■ **WORK TO BE COMPLETED**
Print the listing below exactly as it appears, line for line, without altering any character.

╭─ SUPPLIED DATA

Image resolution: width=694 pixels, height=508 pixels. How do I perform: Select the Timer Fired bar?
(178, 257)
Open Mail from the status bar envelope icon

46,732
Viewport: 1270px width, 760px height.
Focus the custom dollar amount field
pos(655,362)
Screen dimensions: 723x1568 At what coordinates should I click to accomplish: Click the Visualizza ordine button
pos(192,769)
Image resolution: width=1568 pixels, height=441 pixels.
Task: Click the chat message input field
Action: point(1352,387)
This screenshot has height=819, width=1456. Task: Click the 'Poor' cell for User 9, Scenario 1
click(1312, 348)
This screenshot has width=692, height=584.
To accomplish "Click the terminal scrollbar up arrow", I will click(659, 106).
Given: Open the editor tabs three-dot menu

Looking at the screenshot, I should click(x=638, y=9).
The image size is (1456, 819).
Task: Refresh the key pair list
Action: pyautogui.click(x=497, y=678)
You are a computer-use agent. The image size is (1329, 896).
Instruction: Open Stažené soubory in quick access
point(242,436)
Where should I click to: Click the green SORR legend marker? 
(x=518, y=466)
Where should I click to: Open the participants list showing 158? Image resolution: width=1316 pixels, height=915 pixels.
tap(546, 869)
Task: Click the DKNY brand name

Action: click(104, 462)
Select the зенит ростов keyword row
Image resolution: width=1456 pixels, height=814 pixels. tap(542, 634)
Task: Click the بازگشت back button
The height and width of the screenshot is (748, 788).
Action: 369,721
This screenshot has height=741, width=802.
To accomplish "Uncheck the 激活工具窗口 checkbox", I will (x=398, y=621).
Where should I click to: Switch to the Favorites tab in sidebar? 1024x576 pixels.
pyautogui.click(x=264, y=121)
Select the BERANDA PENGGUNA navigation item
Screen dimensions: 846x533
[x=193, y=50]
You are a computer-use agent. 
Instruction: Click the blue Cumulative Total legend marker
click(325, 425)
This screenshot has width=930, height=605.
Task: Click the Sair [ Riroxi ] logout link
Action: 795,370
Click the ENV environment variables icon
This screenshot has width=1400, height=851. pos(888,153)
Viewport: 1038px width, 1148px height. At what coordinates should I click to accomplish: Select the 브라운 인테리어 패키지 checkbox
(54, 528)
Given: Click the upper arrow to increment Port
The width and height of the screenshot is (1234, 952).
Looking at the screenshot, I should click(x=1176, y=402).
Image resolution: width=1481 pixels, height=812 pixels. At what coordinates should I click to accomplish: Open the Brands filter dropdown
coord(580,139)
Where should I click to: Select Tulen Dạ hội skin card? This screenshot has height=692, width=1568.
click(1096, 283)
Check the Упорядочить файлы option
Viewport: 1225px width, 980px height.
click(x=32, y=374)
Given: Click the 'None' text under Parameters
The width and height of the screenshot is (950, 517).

╰─

■ **COMPLETE OUTPUT**
Image resolution: width=694 pixels, height=508 pixels. How do I perform: Select the Timer Fired bar?
(178, 257)
Open Mail from the status bar envelope icon

46,732
Viewport: 1270px width, 760px height.
Focus the custom dollar amount field
pos(655,362)
Screen dimensions: 723x1568 At what coordinates should I click to accomplish: Click the Visualizza ordine button
pos(192,769)
Image resolution: width=1568 pixels, height=441 pixels.
Task: Click the chat message input field
Action: point(1352,387)
This screenshot has height=819, width=1456. Task: Click the 'Poor' cell for User 9, Scenario 1
click(1312, 348)
This screenshot has width=692, height=584.
To accomplish "Click the terminal scrollbar up arrow", I will click(659, 106).
Given: Open the editor tabs three-dot menu

Looking at the screenshot, I should click(x=638, y=9).
The image size is (1456, 819).
Task: Refresh the key pair list
Action: pyautogui.click(x=497, y=678)
You are a computer-use agent. The image size is (1329, 896).
Instruction: Open Stažené soubory in quick access
point(242,436)
Where should I click to: Click the green SORR legend marker? 
(x=518, y=466)
Where should I click to: Open the participants list showing 158? Image resolution: width=1316 pixels, height=915 pixels.
tap(546, 869)
Task: Click the DKNY brand name

Action: click(104, 462)
Select the зенит ростов keyword row
Image resolution: width=1456 pixels, height=814 pixels. tap(542, 634)
Task: Click the بازگشت back button
The height and width of the screenshot is (748, 788).
Action: 369,721
This screenshot has height=741, width=802.
To accomplish "Uncheck the 激活工具窗口 checkbox", I will (x=398, y=621).
Where should I click to: Switch to the Favorites tab in sidebar? 1024x576 pixels.
pyautogui.click(x=264, y=121)
Select the BERANDA PENGGUNA navigation item
Screen dimensions: 846x533
[x=193, y=50]
You are a computer-use agent. 
Instruction: Click the blue Cumulative Total legend marker
click(325, 425)
This screenshot has width=930, height=605.
Task: Click the Sair [ Riroxi ] logout link
Action: 795,370
Click the ENV environment variables icon
This screenshot has width=1400, height=851. pos(888,153)
Viewport: 1038px width, 1148px height. At what coordinates should I click to accomplish: Select the 브라운 인테리어 패키지 checkbox
(54, 528)
Given: Click the upper arrow to increment Port
The width and height of the screenshot is (1234, 952).
Looking at the screenshot, I should click(x=1176, y=402).
Image resolution: width=1481 pixels, height=812 pixels. At what coordinates should I click to accomplish: Open the Brands filter dropdown
coord(580,139)
Where should I click to: Select Tulen Dạ hội skin card? This screenshot has height=692, width=1568.
click(1096, 283)
Check the Упорядочить файлы option
Viewport: 1225px width, 980px height.
click(x=32, y=374)
Given: Click the 'None' text under Parameters
The width and height of the screenshot is (950, 517).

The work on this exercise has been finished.